• _Dataset items_:
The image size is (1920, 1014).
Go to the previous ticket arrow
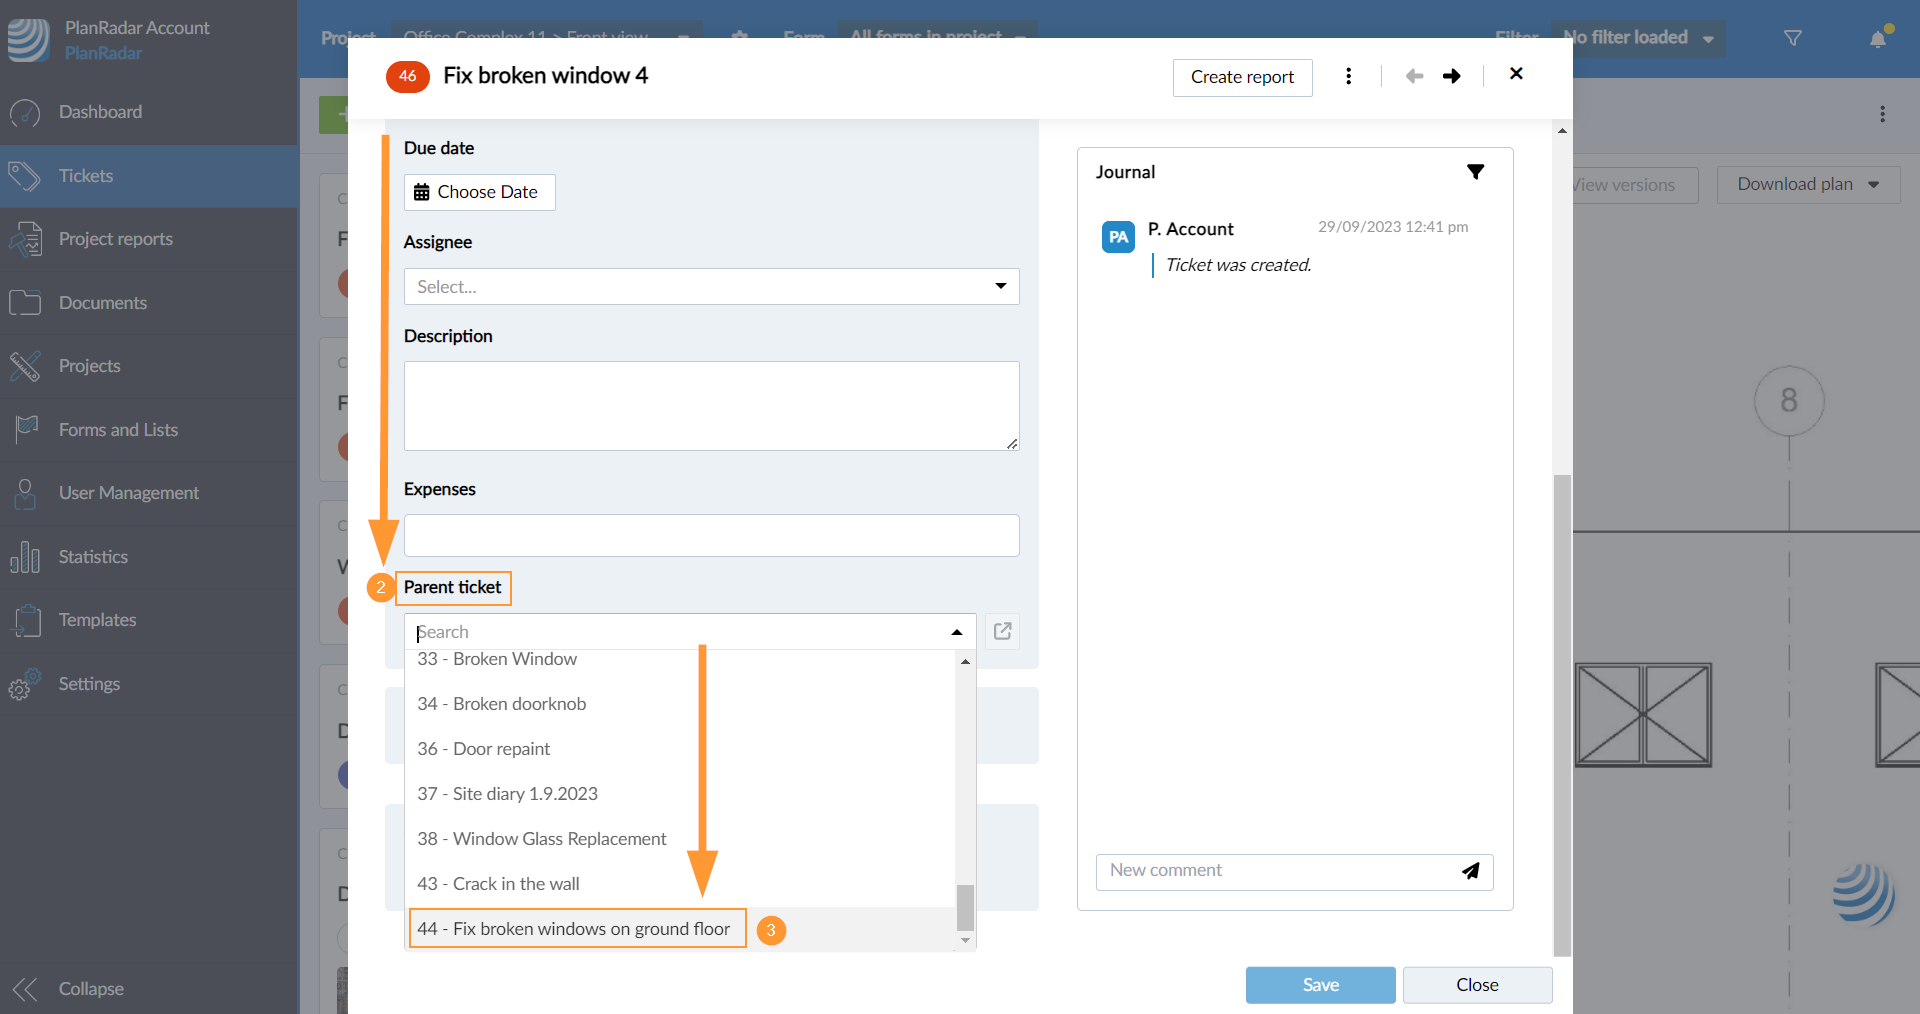click(1414, 76)
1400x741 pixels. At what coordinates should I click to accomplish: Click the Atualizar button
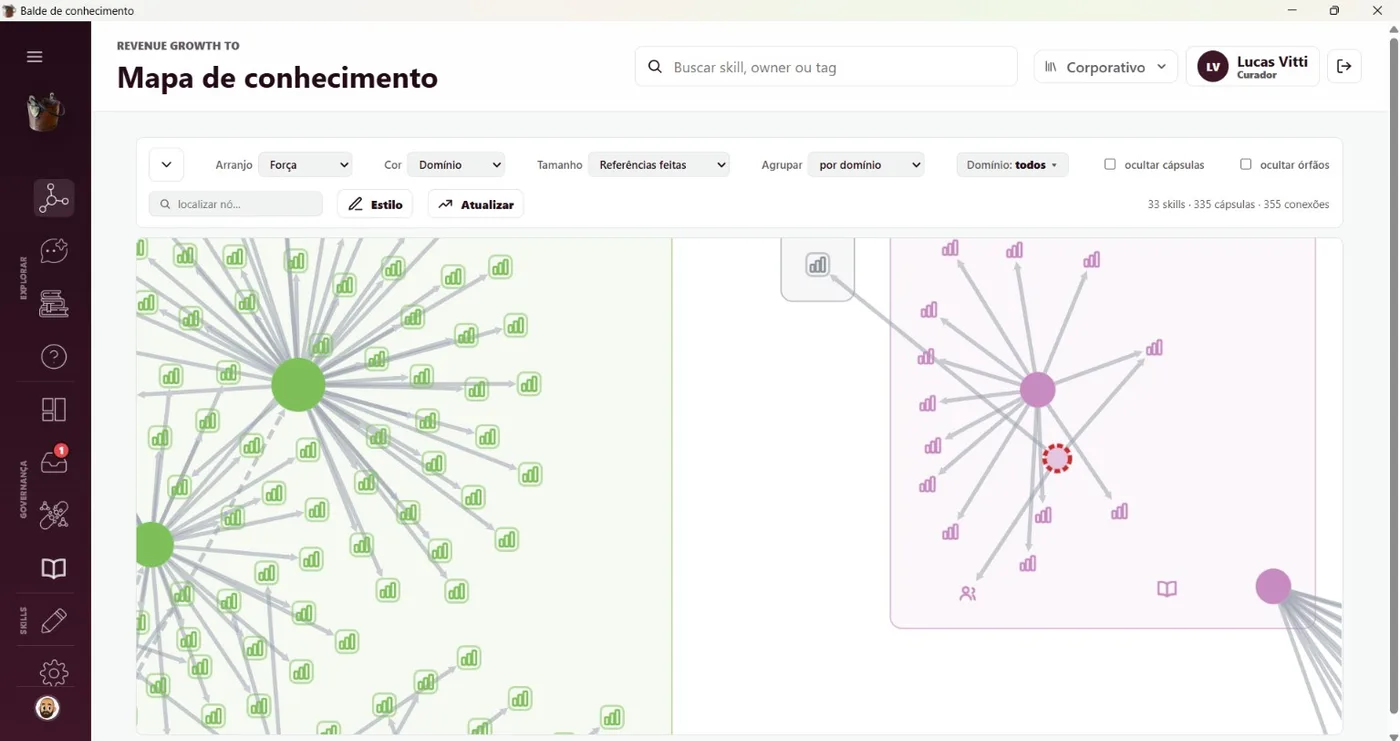[x=476, y=204]
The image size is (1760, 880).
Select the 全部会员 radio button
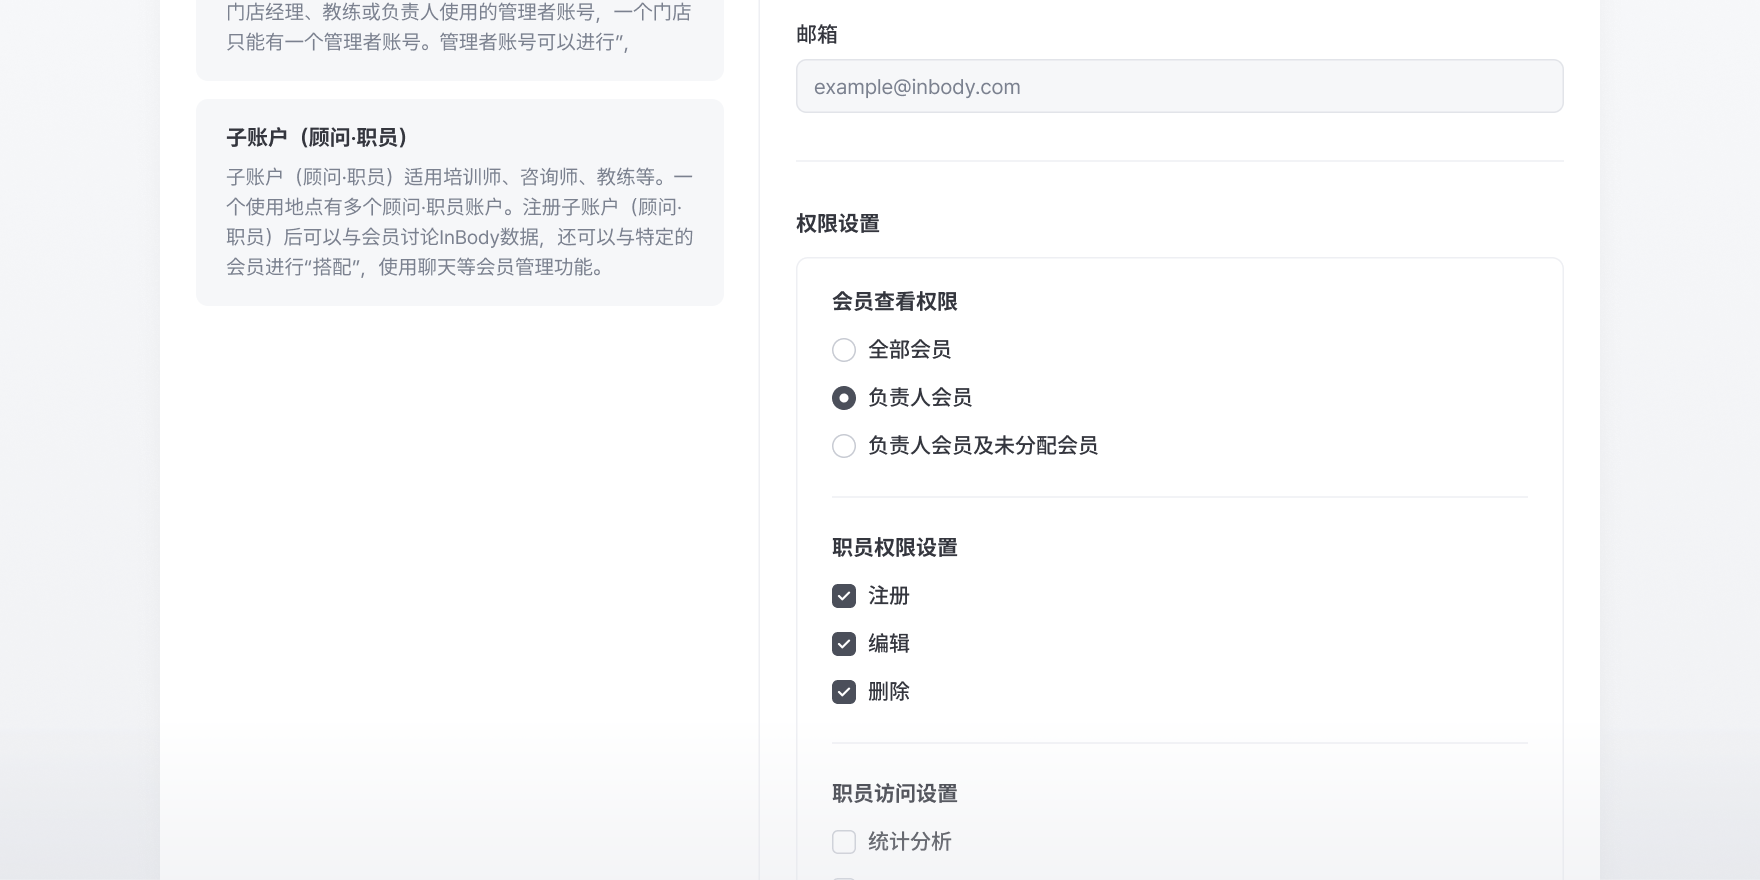pos(844,350)
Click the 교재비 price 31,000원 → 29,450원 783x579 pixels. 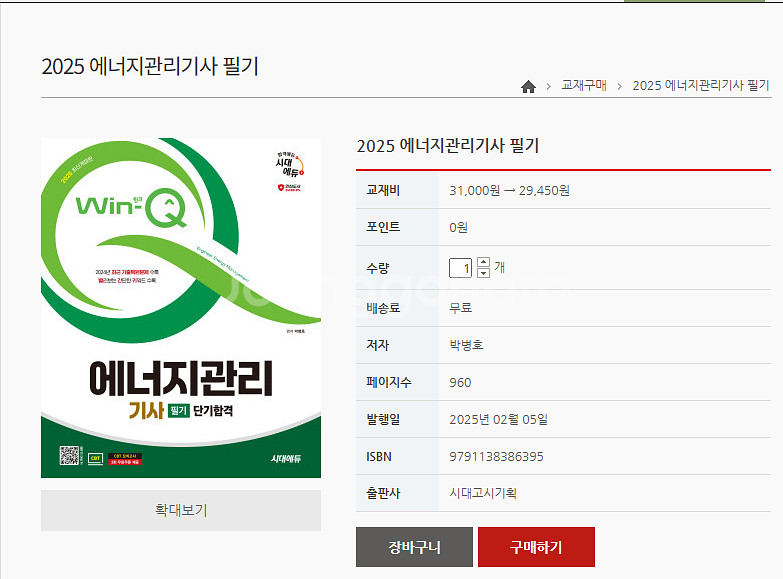click(x=509, y=190)
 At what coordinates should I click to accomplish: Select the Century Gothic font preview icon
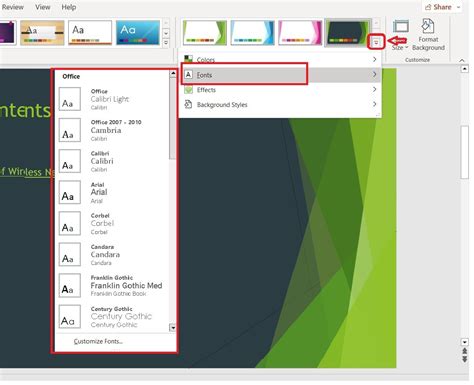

• _Exercise requirements_: Out of the records above, pull each line containing the word "size".

• _Response box_:
The image size is (1920, 1014).
The image size is (1760, 880).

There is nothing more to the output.